My thought is the original design, in theory, allowed for replacement of either the coil, or the core, but the amount of work required to do either, was more than making the Coil and Bracket a single item replacement. Interestingly, the Bracket itself does not show up at all in either the 1945 or 1948 Illustrated Parts Lists. Having confirmed at this point that all the components in the Master Oscillator Tuning Circuit were replaced during the Senders last overhaul when in service, I then traced the connections to Pin 1 on the V5A Holder (socket) and found nothing worth a red flag. To be on the safe side, I retested the resistance of this Pin circuit to ground after getting a good clean contact point on the pin and now found the reading to be a steady 1.25 meg. I liked that reading and took the time to recheck Pin 1 on V5B and V5C in the same way. They both now showed 1.25 meg as well. So I was glad in the end to have opened up the shielding plate for this circuit and had a closer look.

The surprises were not quite over, however.

David

[David Dunlop]

While rechecking the Pin 1 terminal on the underside of the V5A Socket, I had noticed the two rivets securing the retaining ring on the socket to the Sender chassis floor. There was something odd about that, so I decided to look up what the Illustrated Parts List had to say. It would be an easy item to find because the Holders (sockets) for the 813 and this particular 6V6G are the only Holders in the entire 52-Set that are made of porcelain (Steatite).

As expected, it was easily found but the one in my Sender was now clearly confirmed to be a replacement item as well during the 1966 Overhaul. The attached illustration from the 1948 Issue of the Parts List shows this Holder as being of the Ring Retained style, not the riveted retaining plate as per mine. So perhaps the originals were discontinued for some reason, or got too expensive by 1966.

The last photo in this Post is of the Plate after all the dirt and dust bunnies were cleaned off the inside face.

To reinstall this Plate, at least on a Canadian Sender with the Modification Card Holder fitted, the best way is to let gravity help you.

Turn the Sender onto its left side so the heavy side rail of the chassis is on your bench. Slip the end of the Plate with the two tabs carefully down behind the rail and tip the other end in towards the bottom of the chassis. Then press down gently on the long tab at this end until it slips past the partition it fastens to and push it home until you can see the screw holes in the partition holes. Use a small nail, or similar item to centre the two screw holes and install the two screws half way home. Flip the Sender to its right side to put the two chassis rail holed to the top, do the same centering trick and install these two screws carefully home. Make certain, however, that the left hand screw in Photo 1 of Post #854, just clears the chassis rail lip it near. if not, it will hang up on the lip and dig into your bench top when you least expect it. don't ask how I know. You can then tighten the other two all the way.

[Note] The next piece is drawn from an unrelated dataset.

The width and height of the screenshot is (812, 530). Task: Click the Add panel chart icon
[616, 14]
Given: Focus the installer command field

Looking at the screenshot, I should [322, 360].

If you are lucky enough to have a UK Service 52-Set Sender, you will have much better control of the Plate with a finger in the hole intended for this purpose.

Next step will be a close look at what is going on with V7A, the 813, where some seriously high resistance results were showing up.

David

[David Dunlop]

I have been looking at the test results for Valve V7A (the 813) this morning. It is quite a comprehensive set of tests in its own right for this valve. Everything gets checked twice, in each of the Power Settings, LOW, MEDIUM and HIGH and the Mode of Operation Switch set to RT. Then you repeat the tests with the Mode of Operation Switch at any of its other settings, M.C.W., CW or BREAK IN.

What I finally noticed was that the vast majority of the extremely excessive readings I got took place in the RT Mode. By excessive, I mean results that should have been 10,000 Ohms, or between 1 and 2 Megs, were coming back 25, 200, 500 Megs or Infinity.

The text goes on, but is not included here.